((

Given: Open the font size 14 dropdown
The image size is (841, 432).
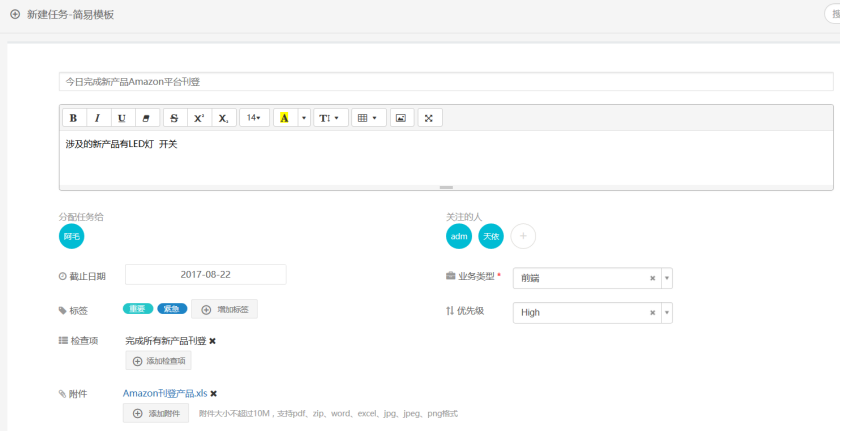Looking at the screenshot, I should click(x=254, y=118).
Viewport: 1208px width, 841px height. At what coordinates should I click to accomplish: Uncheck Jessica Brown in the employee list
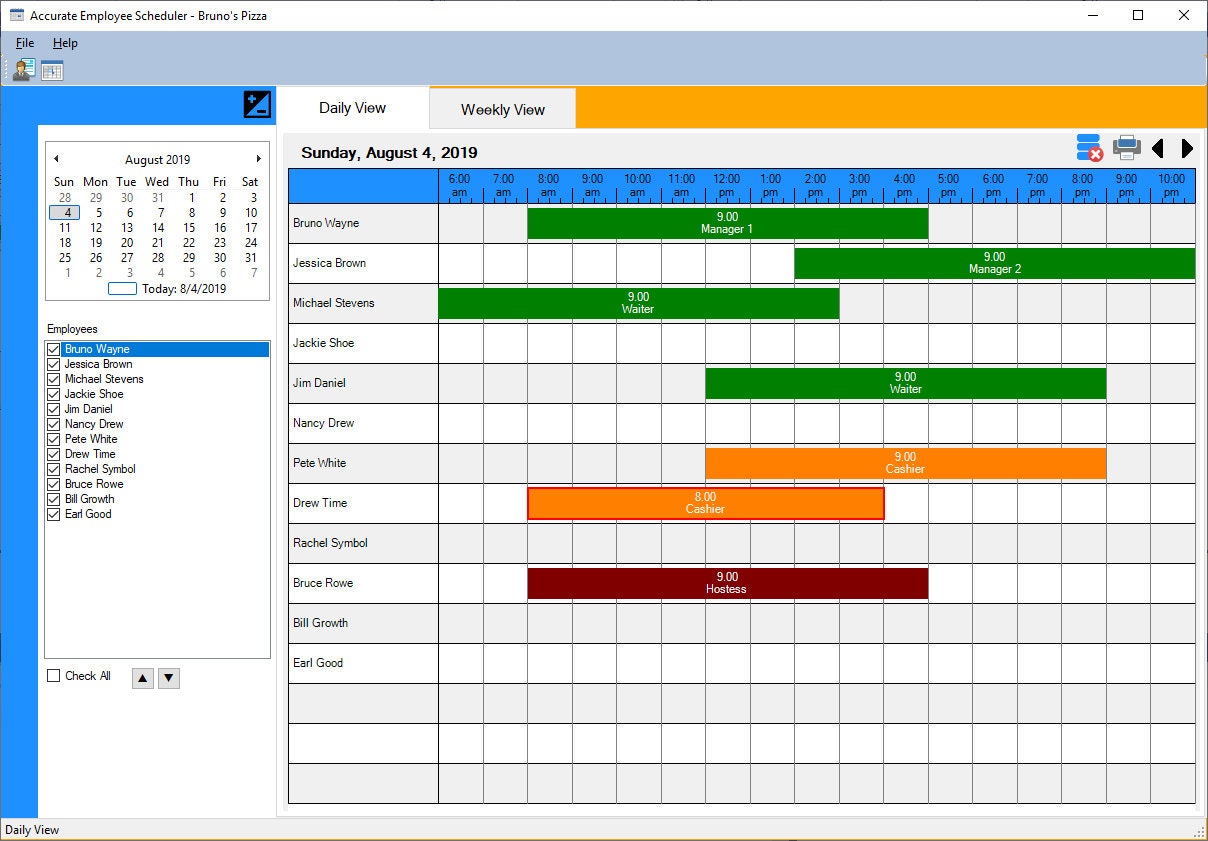pos(53,364)
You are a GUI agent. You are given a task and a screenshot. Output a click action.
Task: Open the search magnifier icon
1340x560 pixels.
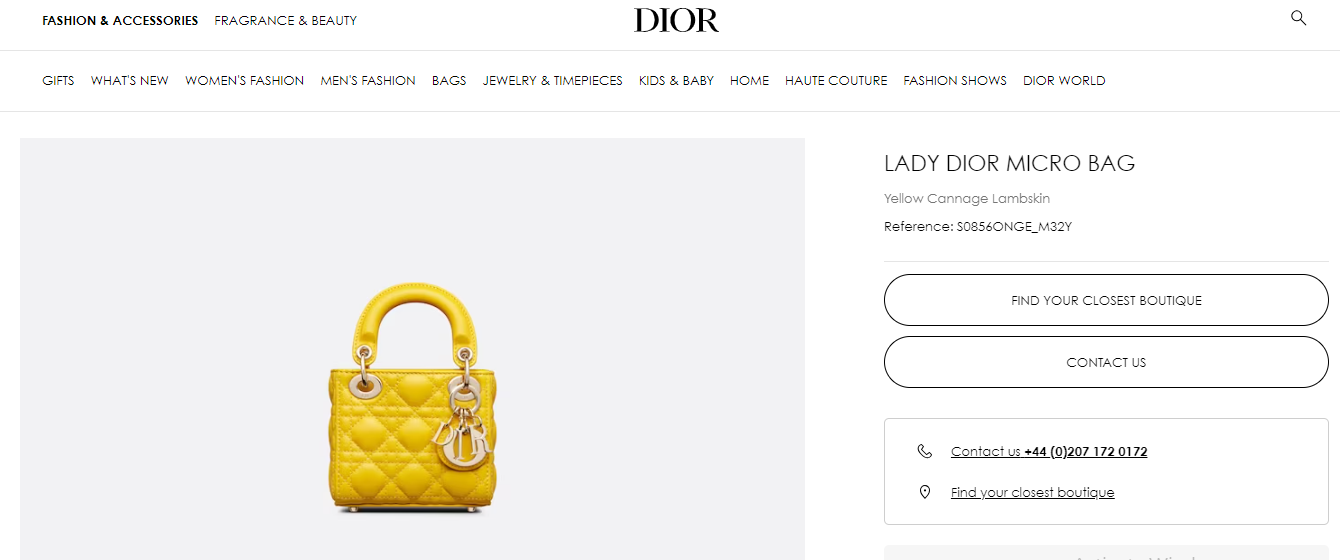coord(1298,18)
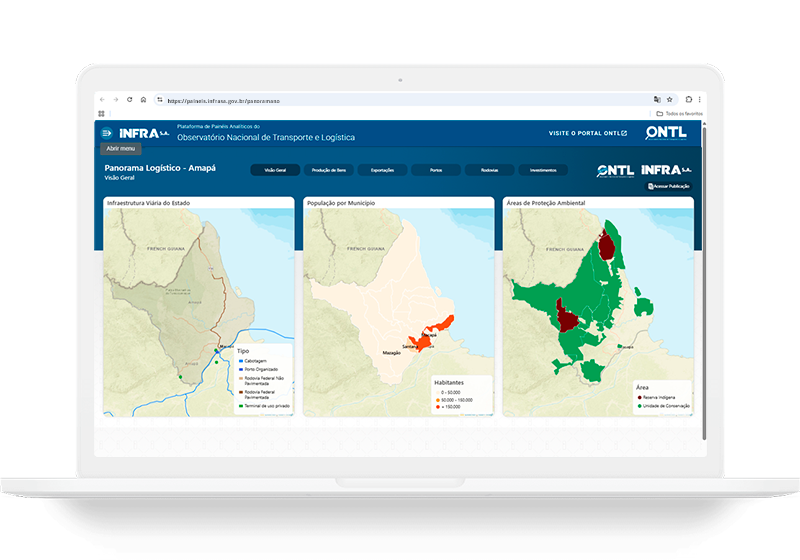Bookmark this page with star icon
The image size is (800, 560).
click(669, 100)
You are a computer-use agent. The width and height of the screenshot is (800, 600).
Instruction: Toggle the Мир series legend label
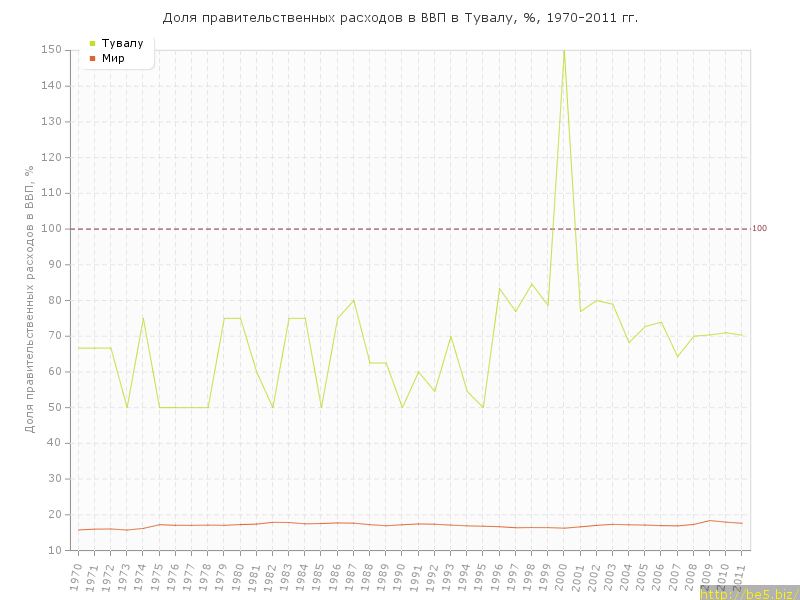[113, 58]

))

■ Exercise task ■
Copy out every item above word for word, leaving out the pictures.

■ Final result ■
Given: Open the font size 14 dropdown
The image size is (841, 432).
Looking at the screenshot, I should click(x=254, y=118).
Viewport: 1208px width, 841px height. At what coordinates should I click to accomplish: Uncheck Jessica Brown in the employee list
pos(53,364)
You are a GUI agent. You are given a task and a screenshot. Output a click action.
Task: Open the search magnifier icon
1340x560 pixels.
coord(1298,18)
Bookmark this page with star icon
The image size is (800, 560).
click(669, 100)
You are a computer-use agent. The width and height of the screenshot is (800, 600).
Instruction: Toggle the Мир series legend label
[113, 58]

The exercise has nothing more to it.